▶ [DATA IN THIS EXERCISE]
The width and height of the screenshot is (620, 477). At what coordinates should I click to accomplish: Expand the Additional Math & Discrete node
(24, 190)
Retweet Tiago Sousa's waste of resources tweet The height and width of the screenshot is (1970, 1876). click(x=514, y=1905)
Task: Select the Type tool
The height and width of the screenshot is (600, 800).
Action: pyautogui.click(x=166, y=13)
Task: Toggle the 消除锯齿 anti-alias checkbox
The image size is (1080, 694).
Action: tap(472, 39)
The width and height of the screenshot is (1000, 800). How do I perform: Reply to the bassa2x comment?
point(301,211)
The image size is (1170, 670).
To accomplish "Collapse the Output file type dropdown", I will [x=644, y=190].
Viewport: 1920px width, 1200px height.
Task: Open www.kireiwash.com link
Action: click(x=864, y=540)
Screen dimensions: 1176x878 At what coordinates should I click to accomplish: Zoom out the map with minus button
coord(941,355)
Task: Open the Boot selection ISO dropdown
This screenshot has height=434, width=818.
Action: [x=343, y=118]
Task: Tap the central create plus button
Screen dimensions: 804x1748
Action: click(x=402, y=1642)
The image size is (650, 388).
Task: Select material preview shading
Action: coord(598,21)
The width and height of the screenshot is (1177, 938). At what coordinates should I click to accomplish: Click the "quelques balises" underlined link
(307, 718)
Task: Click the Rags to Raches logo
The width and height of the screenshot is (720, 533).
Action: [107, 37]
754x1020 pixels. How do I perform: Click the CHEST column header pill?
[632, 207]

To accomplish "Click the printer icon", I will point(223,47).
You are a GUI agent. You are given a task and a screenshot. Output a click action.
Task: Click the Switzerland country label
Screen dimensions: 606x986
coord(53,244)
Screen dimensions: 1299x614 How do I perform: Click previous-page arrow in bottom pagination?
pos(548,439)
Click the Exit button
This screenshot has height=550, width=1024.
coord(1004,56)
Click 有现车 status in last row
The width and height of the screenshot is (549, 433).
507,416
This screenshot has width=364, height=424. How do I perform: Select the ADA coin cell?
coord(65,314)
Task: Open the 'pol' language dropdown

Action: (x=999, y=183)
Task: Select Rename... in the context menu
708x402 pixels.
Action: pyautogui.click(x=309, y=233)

▶ [TASK TO CARRY OUT]
You are asked to transcribe the complete data exactly.

▶ [SOLUTION TO THIS EXERCISE]
The width and height of the screenshot is (620, 477). At what coordinates should I click to accomplish: Expand the Additional Math & Discrete node
(24, 190)
Retweet Tiago Sousa's waste of resources tweet The height and width of the screenshot is (1970, 1876). click(x=514, y=1905)
Task: Select the Type tool
The height and width of the screenshot is (600, 800).
Action: pyautogui.click(x=166, y=13)
Task: Toggle the 消除锯齿 anti-alias checkbox
The image size is (1080, 694).
Action: tap(472, 39)
The width and height of the screenshot is (1000, 800). How do I perform: Reply to the bassa2x comment?
point(301,211)
The image size is (1170, 670).
To accomplish "Collapse the Output file type dropdown", I will [x=644, y=190].
Viewport: 1920px width, 1200px height.
Task: Open www.kireiwash.com link
Action: click(x=864, y=540)
Screen dimensions: 1176x878 At what coordinates should I click to accomplish: Zoom out the map with minus button
coord(941,355)
Task: Open the Boot selection ISO dropdown
This screenshot has height=434, width=818.
Action: [x=343, y=118]
Task: Tap the central create plus button
Screen dimensions: 804x1748
Action: click(x=402, y=1642)
The image size is (650, 388).
Task: Select material preview shading
Action: coord(598,21)
The width and height of the screenshot is (1177, 938). At what coordinates should I click to accomplish: Click the "quelques balises" underlined link
(307, 718)
Task: Click the Rags to Raches logo
The width and height of the screenshot is (720, 533).
Action: [107, 37]
754x1020 pixels. How do I perform: Click the CHEST column header pill?
[632, 207]

To accomplish "Click the printer icon", I will point(223,47).
You are a GUI agent. You are given a task and a screenshot. Output a click action.
Task: Click the Switzerland country label
Screen dimensions: 606x986
coord(53,244)
Screen dimensions: 1299x614 How do I perform: Click previous-page arrow in bottom pagination?
pos(548,439)
Click the Exit button
This screenshot has height=550, width=1024.
coord(1004,56)
Click 有现车 status in last row
The width and height of the screenshot is (549, 433).
507,416
This screenshot has width=364, height=424. How do I perform: Select the ADA coin cell?
coord(65,314)
Task: Open the 'pol' language dropdown

Action: (x=999, y=183)
Task: Select Rename... in the context menu
708x402 pixels.
Action: pyautogui.click(x=309, y=233)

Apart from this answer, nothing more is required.